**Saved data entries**

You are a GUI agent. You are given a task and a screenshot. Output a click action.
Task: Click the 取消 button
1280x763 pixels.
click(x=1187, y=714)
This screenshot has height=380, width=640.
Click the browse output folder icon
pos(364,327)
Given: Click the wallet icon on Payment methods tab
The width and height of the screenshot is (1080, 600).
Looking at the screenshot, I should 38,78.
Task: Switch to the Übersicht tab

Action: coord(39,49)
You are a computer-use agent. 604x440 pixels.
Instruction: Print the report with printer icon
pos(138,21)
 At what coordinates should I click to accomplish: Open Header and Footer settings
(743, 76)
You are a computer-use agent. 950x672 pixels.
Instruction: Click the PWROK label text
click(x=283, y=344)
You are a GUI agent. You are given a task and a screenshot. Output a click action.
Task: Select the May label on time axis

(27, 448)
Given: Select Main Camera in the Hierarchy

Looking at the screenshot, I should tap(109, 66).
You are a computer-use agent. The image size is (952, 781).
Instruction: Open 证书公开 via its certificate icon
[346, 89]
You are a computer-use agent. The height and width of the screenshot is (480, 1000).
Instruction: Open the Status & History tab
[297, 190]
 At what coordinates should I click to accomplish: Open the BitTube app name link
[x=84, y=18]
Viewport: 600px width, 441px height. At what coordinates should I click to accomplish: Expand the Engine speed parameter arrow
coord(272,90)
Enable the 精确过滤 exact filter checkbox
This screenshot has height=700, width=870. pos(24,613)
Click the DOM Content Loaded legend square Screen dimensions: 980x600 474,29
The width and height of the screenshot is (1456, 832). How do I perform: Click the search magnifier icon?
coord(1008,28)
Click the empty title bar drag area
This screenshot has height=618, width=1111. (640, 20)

**Required action**
Nothing but the lines from the one with "Viewport: 600px width, 441px" through the end of the data above should be repeated, each exactly as it stands.

**Response to this task**
Viewport: 600px width, 441px height. At what coordinates should I click to accomplish: Expand the Engine speed parameter arrow
coord(272,90)
Enable the 精确过滤 exact filter checkbox
This screenshot has height=700, width=870. pos(24,613)
Click the DOM Content Loaded legend square Screen dimensions: 980x600 474,29
The width and height of the screenshot is (1456, 832). How do I perform: Click the search magnifier icon?
coord(1008,28)
Click the empty title bar drag area
This screenshot has height=618, width=1111. (640, 20)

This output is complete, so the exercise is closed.